Does this means that the encoding rather than the CoreELEC output itself caused the previous problem with incorrect RGB values? In other words, is CoreELEC bitperfect?

No - it means that the capture was performed perfectly and I can read the raw bytes into my code. The fact that tv-led DV works with embedded metadata at all shows that the DV part of the soc is able to exactly sets bits in the RGB output though - says nothing about accuracy of the video output though.

Re-examining the .mov capture of the 8-bit RGB png test pattern now still shows significant errors and has corrupted the embedded metadata. Maximum errors of (25,24,23) and median errors of (9,3,17). Interestingly, these errors form a clear patterns, i.e., in one part the errors are 10,9,9,9,10,9,9,9,10, … in a repeating pattern. Keep in mind this test was displaying a png image, no clue if the same thing happens when playing videos

That’s disappointing, but it’s important to know and hopefully it’ll help the team. Thanks for all the testing.

If you are interested in bit perfect video output than maybe start a new thread.
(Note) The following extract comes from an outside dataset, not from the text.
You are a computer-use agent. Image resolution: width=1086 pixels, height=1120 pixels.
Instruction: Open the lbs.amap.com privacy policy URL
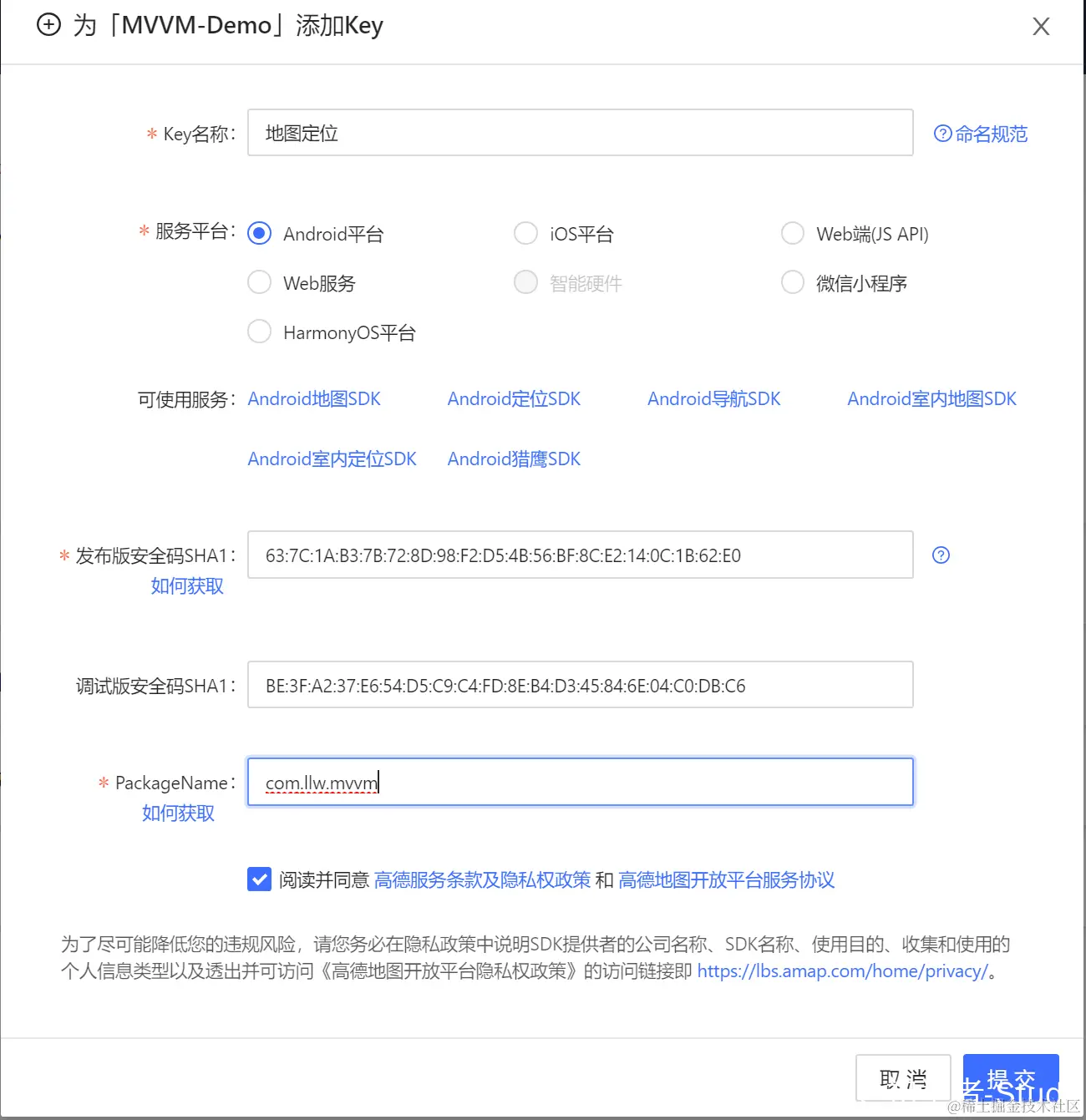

I think it is something that could be fairly easily tested for non-DV video by forcing a 4:2:0 output (or whatever to match a sample file) and comparing a capture against the YUV decoded with ffmpeg.
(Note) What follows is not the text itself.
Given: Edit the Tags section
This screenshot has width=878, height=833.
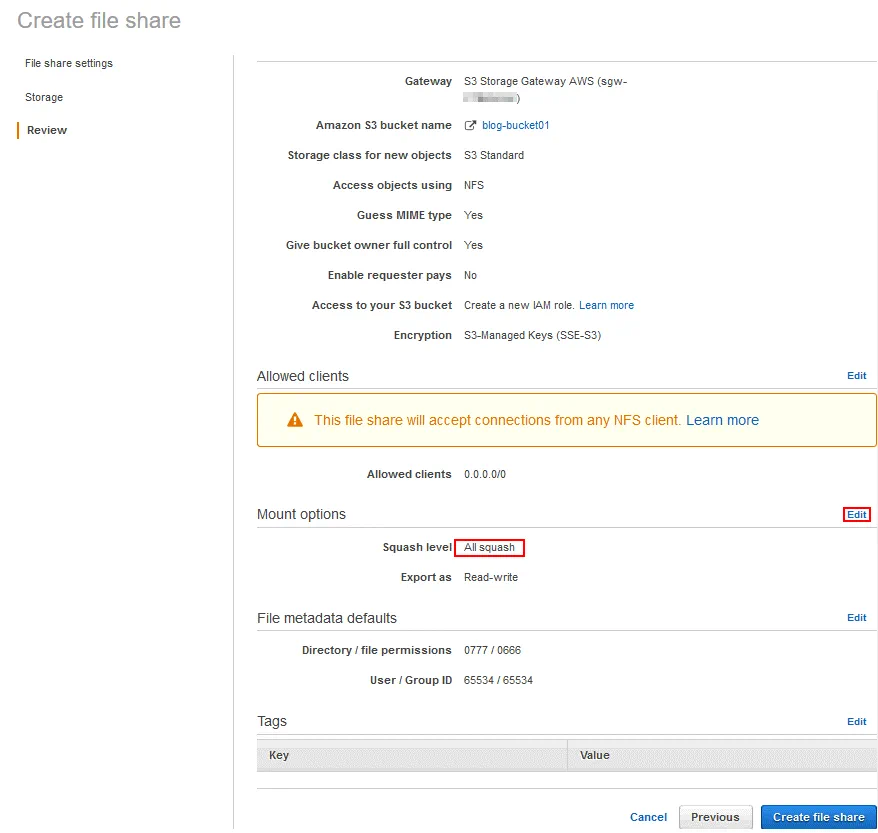Looking at the screenshot, I should 857,721.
I remembered, there is an amlogic problem. it outputs png and jpg images through the FP32 block. Therefore, neighboring pixels have different coordinates. I made a video from png, but amlogic, like Fire tv, does not know how to output RGB normally, because it uses a limited range when recalculating apparently. And amlogic also does this conversion incorrectly. Shield tv can output rgb 444 8 bit full exactly

Upload capture from video making from png and original video.
am6 png to video.mov
dv-test-orig video.mp4

Player led (not mentioned here) works on fully non-DV panels by EDID hacking where the output is just RGB HDR. I’d suspect it’s by chance this worked by sending frames later on the RPi, and as part of the HDMI handshake you still need to announce your device as supporting the appropriate bits for DoVi TV led. The HDFury guys figured this out years ago.

@cpm found an interesting comment in comment in one of the patents that seems to imply that a dolby vision display checks for tv-led DV hdmi signal simply by checking if valid metadata is embedded in a 8 bit RGB signal. Given the exact output capability of a shield tv could you test if the DV test pattern is able to trigger tv-led DV from that device?

Is it known if this is a software or hardware problem? Having a quick look at the code in hdmi_tx_hw.c it appears that the Color Space Converter is disabled if the input and output formats for the hdmi code are the same (options being RGB444, YCbCr422, YCbCr444, and YCbCr420)

Are you talking about announcing from the sink or the source? If the source, do you know / have a reference to exactly what needs to be set?

You have a link to anything on this? Only thing I’ve been able to find on this is editing the edid of the sink (display) that a LLDV capable display is presented to the source (player) when the actual display does not report LLDV capabilities, i.e., this trick. This is not related to tv-led at all.

As a side note, I wonder if this LLDV trick can be done from the CoreELEC supported DV capable devices without needing a hd fury. As this trick seems to simply act to report a LLDV capable display via the EDID - wouldn’t it be as simple as ignoring the actual source EDID in the code and inserting whatever LLDV capable EDID when deciding if a LLDV output will be allowed?

I don’t have Shield TV anymore. But in general, you can run pure RGB 8bit from a video card and a computer. But how to embed metadata?